Author: Stan Brakhage
Publisher: Hassell Street Press
Published: 2021-09-09
Total Pages: 96
ISBN-13: 9781014493781
DOWNLOAD EBOOKThis work has been selected by scholars as being culturally important and is part of the knowledge base of civilization as we know it. This work is in the public domain in the United States of America, and possibly other nations. Within the United States, you may freely copy and distribute this work, as no entity (individual or corporate) has a copyright on the body of the work. Scholars believe, and we concur, that this work is important enough to be preserved, reproduced, and made generally available to the public. To ensure a quality reading experience, this work has been proofread and republished using a format that seamlessly blends the original graphical elements with text in an easy-to-read typeface. We appreciate your support of the preservation process, and thank you for being an important part of keeping this knowledge alive and relevant.
Author: Marco Lori
Publisher: Indiana University Press
Published: 2018-01-10
Total Pages: 292
ISBN-13: 0861969405
DOWNLOAD EBOOKEssays on the work of this iconic experimental filmmaker from a variety of scholars. Stan Brakhage’s body of work counts as one of the most important within post-war avant-garde cinema, and yet it has rarely been given the attention it deserves. Over the years, though, diverse and original reflections have developed, distancing his figure little by little from critical categories. This collection of newly commissioned essays, plus some important reprinted work, queries some of the consensus on Brakhage’s films. In particular, many of these essays revolve around the controversial issues of representation and perception.
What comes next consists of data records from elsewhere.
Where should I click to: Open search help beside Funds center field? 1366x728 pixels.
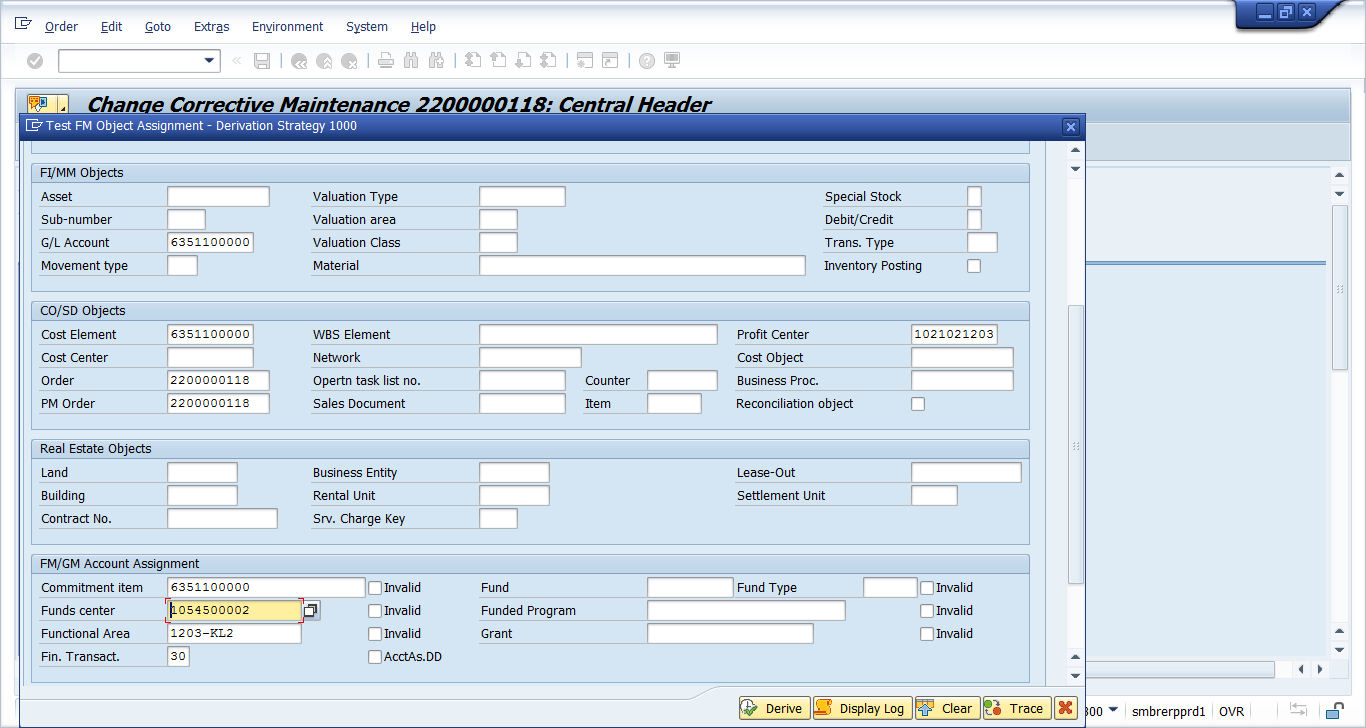coord(311,611)
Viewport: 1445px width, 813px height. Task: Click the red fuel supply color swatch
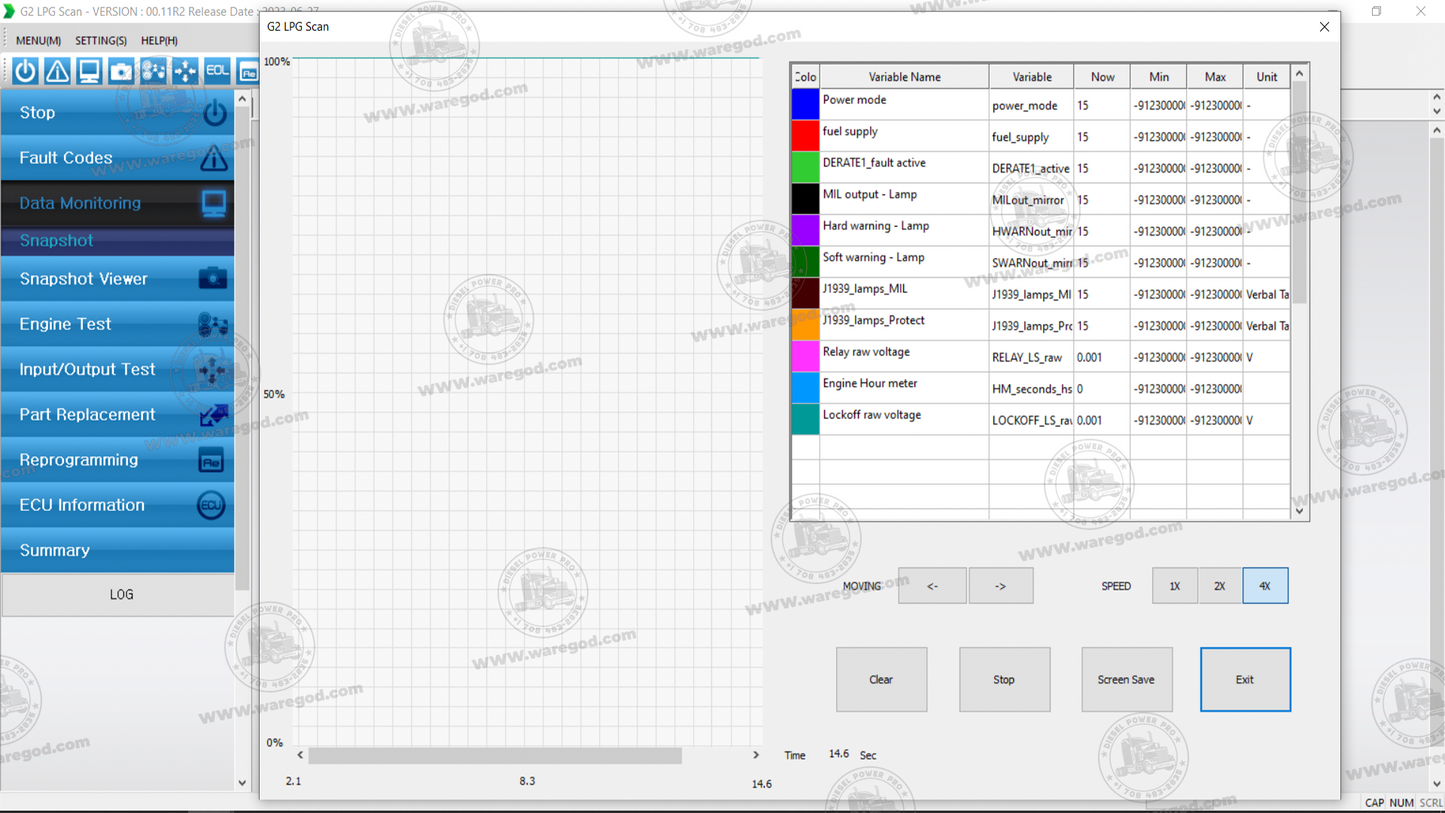(x=805, y=136)
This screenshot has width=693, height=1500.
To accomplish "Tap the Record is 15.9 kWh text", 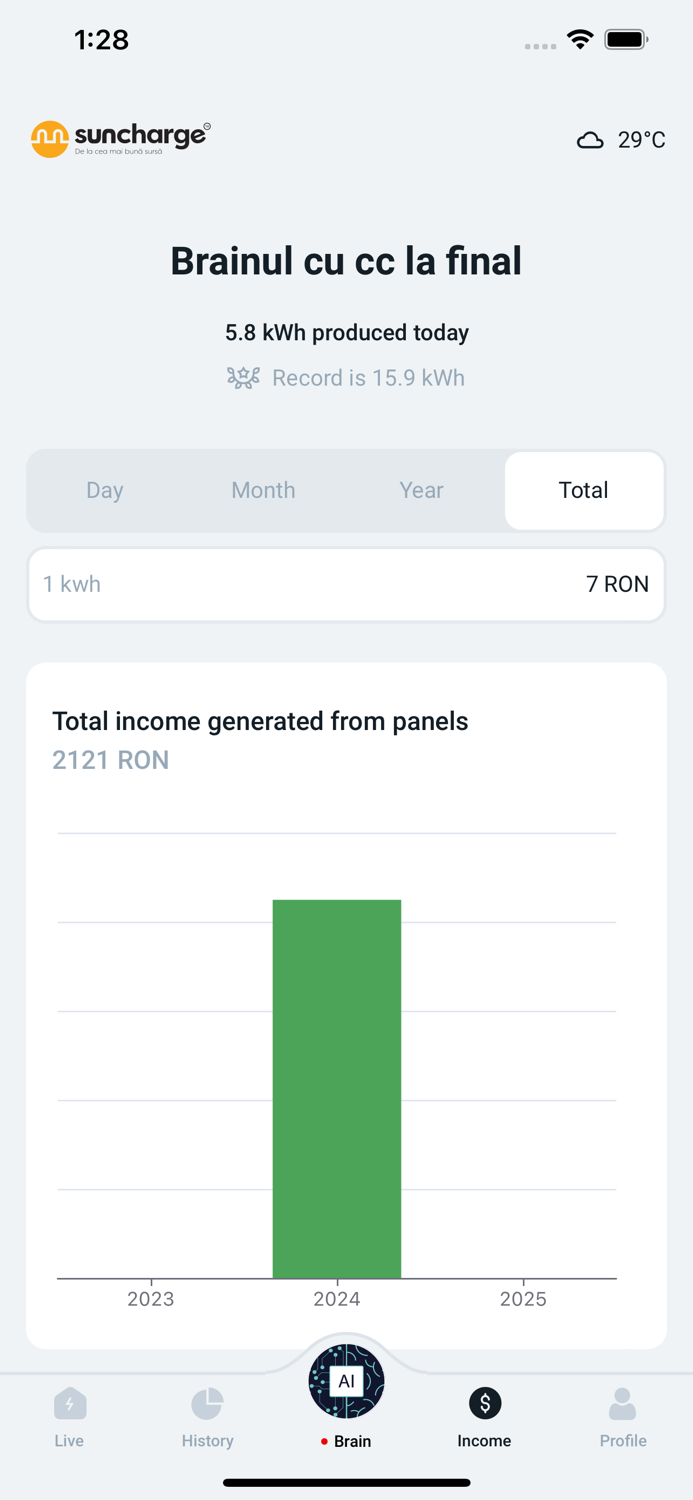I will 368,378.
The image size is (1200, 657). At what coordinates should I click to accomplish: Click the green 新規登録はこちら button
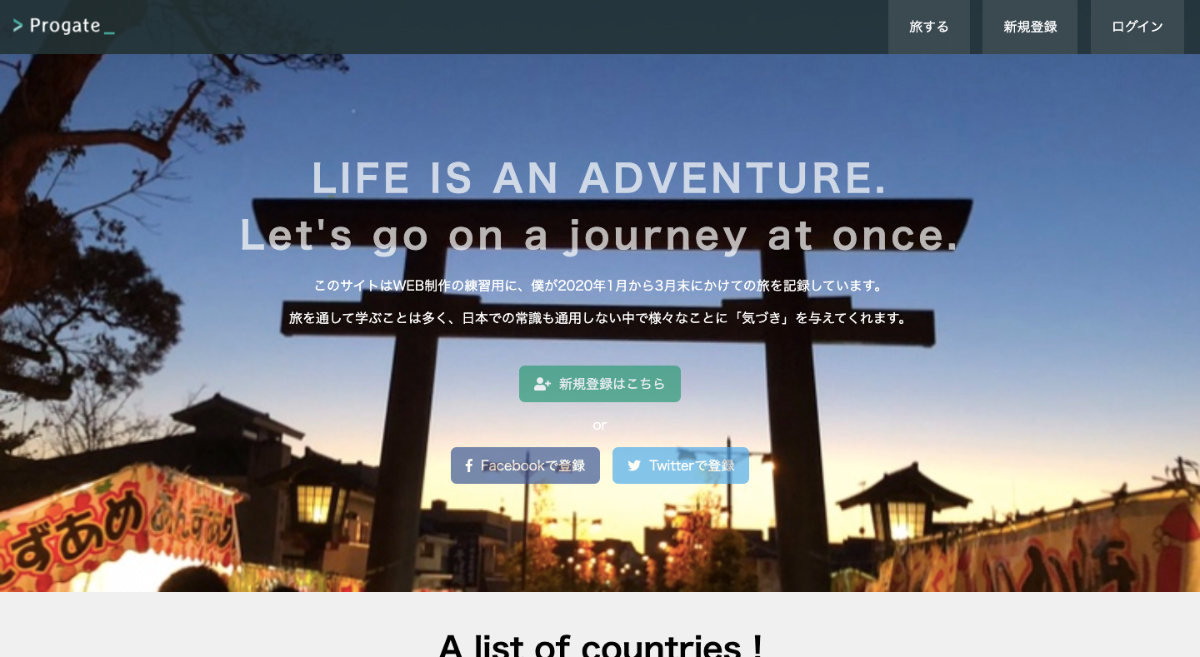(x=600, y=384)
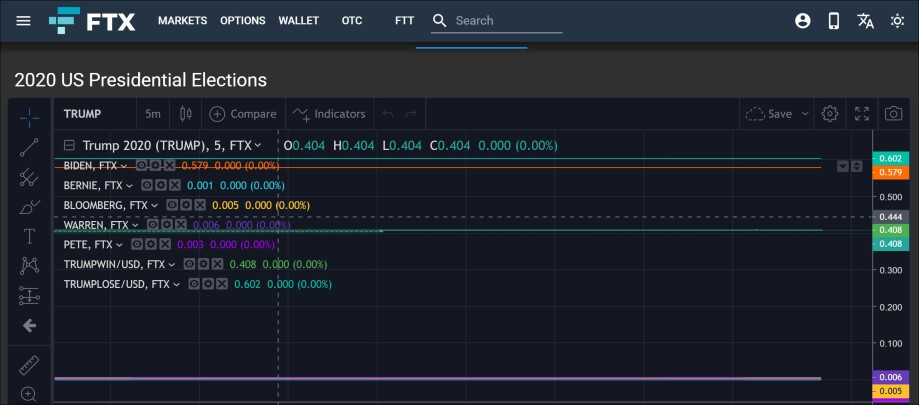Open the Save dropdown arrow
919x405 pixels.
[x=805, y=114]
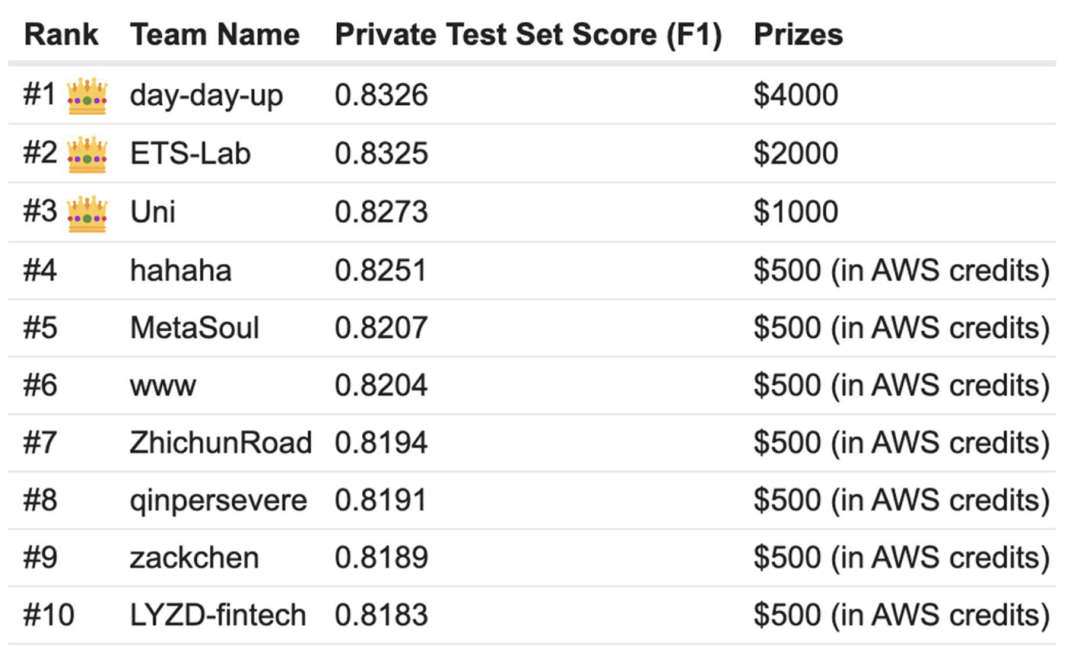Click the crown icon beside rank #1

87,96
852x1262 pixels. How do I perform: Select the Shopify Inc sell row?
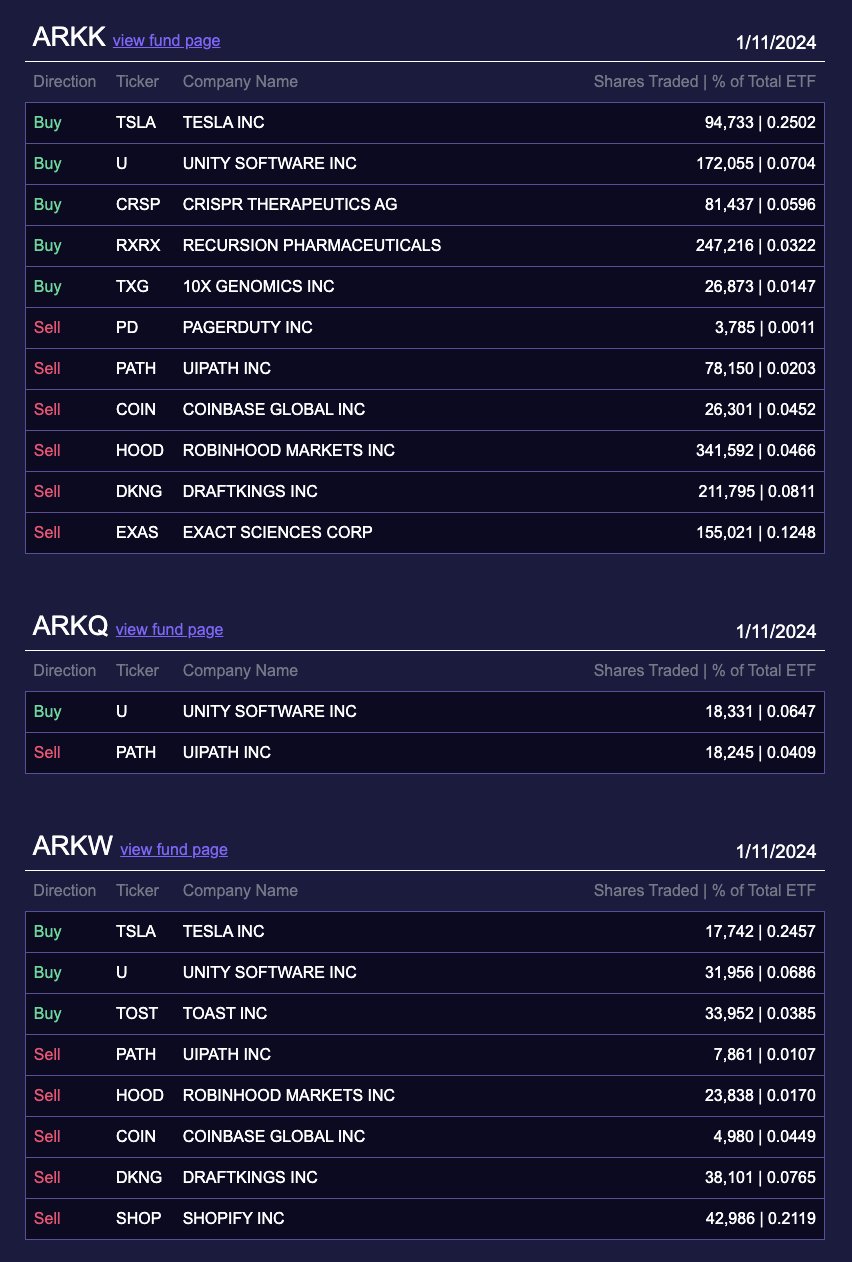[x=424, y=1219]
This project sets out from the assumption that Brakhage’s art is articulated primarily through opposing tensions, which donate his figure and films an extraordinary depth, even as they evince fleetingness, elusivity and paradoxicality. This collection aims not only to clarify aspects of Brakhage’s art, but also to show how his work is involved in a constant mediation between antinomies and opposites. At the same time, his art presents a multifaceted object endlessly posing new questions to the viewer, for which no point of entry or perspective is preferred in respect to the others. Acknowledging this, this volume hopes that the experience of his films will be revitalized. Featuring topics as diverse as the technical and semantic ambiguity of blacks, the fissures in mimetic representation of the ‘it’ within the ‘itself’ of an image, the film-maker as practical psychologist through cognitive theories, the critique of ocularcentrism by mingling sight with other senses such as touch, films that can actually philosophize in a Wittgensteinian way, political guilt and collusion in aesthetic forms, a disjunctive, reflexive, and phenomenological temporality realizing Deleuze’s image-time, and the echoes of Ezra Pound and pneumophantasmology in the quest of art as spiritual revelation; this book not only addresses scholars, but also is a thorough and thought-provoking introduction for the uninitiated. Contributors include: Nicky Hamlyn, Peter Mudie, Paul Taberham, Gareth Evans, Rebecca A. Sheehan, Christina Chalmers, Stephen Mooney, and Marco Lori.
Author: R. Bruce Elder
Publisher: Wilfrid Laurier Univ. Press
Published: 1998
Total Pages: 585
ISBN-13: 0889202753
DOWNLOAD EBOOKA study of the work of an independent, experimental filmmaker, delineating the aesthetic parallels between Brakhage's films and a broad spectrum of American art from the 1920s through the 1960s. Demonstrates the symmetry between Brakhage's films and the writings of William Carlos Williams, Ezra Pound, Gertrude Stein, Allen Ginsberg, and Michael McClure, and concentrates especially on his relation to the work of Charles Olson and Alfred North Whitehead. Includes a detailed, 20-page glossary. Annotation copyrighted by Book News, Inc., Portland, OR
Author: Stan Brakhage
Publisher: McPherson & Company
Published: 2001
Total Pages: 232
ISBN-13: 9780929701646
DOWNLOAD EBOOKIn the course of making nearly 400 films over the past 50 years, "Stan Brakhage" became synonymous with independent American filmmaking, particularly its avant-garde component. This major collection of writings draws primarily upon two long out-of-print books--Metaphors on Vision and Brakhage Scrapbook. Brakhage examines filmmaking in relation to social and professional contexts, the nature of influence and collaboration, the aesthetics of personal experience, and the conditions under which various films were made. Brakhage discusses his predecessors and contemporaries, relates film to dance and poetry, and in "A Moving Picture Giving and Taking Book" provides a manual for the novice filmmaker. Lectures, interviews, essays, and manifestos document Brakhage's personal vision and public persona.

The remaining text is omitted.